▶ **Material shown**
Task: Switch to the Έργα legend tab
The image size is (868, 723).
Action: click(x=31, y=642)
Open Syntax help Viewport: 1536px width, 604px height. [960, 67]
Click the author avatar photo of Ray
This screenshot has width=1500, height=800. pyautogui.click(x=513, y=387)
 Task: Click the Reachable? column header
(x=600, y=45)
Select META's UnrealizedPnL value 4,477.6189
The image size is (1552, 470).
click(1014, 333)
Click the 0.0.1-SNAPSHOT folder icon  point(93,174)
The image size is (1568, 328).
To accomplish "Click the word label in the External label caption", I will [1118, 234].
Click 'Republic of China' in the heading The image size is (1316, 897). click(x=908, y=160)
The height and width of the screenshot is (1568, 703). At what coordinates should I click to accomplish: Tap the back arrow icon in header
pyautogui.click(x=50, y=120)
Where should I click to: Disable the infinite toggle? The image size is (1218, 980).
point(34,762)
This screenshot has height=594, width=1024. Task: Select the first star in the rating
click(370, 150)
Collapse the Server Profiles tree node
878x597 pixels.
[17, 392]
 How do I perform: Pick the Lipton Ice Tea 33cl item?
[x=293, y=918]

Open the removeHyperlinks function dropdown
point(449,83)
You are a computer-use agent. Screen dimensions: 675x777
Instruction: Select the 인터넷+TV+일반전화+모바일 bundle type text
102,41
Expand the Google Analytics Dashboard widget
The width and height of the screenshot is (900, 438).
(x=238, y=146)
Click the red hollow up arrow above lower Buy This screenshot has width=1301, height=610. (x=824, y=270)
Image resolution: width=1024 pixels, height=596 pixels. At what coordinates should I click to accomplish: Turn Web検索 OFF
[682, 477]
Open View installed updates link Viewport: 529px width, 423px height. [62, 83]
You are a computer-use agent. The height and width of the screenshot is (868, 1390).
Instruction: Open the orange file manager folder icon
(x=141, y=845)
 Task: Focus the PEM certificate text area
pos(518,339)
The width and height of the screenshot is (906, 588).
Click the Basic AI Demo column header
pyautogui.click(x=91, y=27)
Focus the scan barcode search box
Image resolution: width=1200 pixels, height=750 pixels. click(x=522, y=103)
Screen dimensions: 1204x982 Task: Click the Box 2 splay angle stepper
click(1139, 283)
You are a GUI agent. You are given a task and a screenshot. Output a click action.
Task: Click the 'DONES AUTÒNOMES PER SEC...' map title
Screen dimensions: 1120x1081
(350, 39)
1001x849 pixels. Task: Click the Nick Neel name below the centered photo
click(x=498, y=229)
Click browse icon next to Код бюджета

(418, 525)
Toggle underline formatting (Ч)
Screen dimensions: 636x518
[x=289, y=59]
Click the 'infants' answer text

▶ **Exercise requirements**
Could you return exactly the lines above from the line with "The width and height of the screenshot is (900, 438)." to the line with "The width and height of the screenshot is (906, 588).", both included, and nothing else?

▶ **Written response**
The width and height of the screenshot is (900, 438).
(x=238, y=146)
Click the red hollow up arrow above lower Buy This screenshot has width=1301, height=610. (x=824, y=270)
Image resolution: width=1024 pixels, height=596 pixels. At what coordinates should I click to accomplish: Turn Web検索 OFF
[682, 477]
Open View installed updates link Viewport: 529px width, 423px height. [62, 83]
You are a computer-use agent. The height and width of the screenshot is (868, 1390).
Instruction: Open the orange file manager folder icon
(x=141, y=845)
 Task: Focus the PEM certificate text area
pos(518,339)
The width and height of the screenshot is (906, 588).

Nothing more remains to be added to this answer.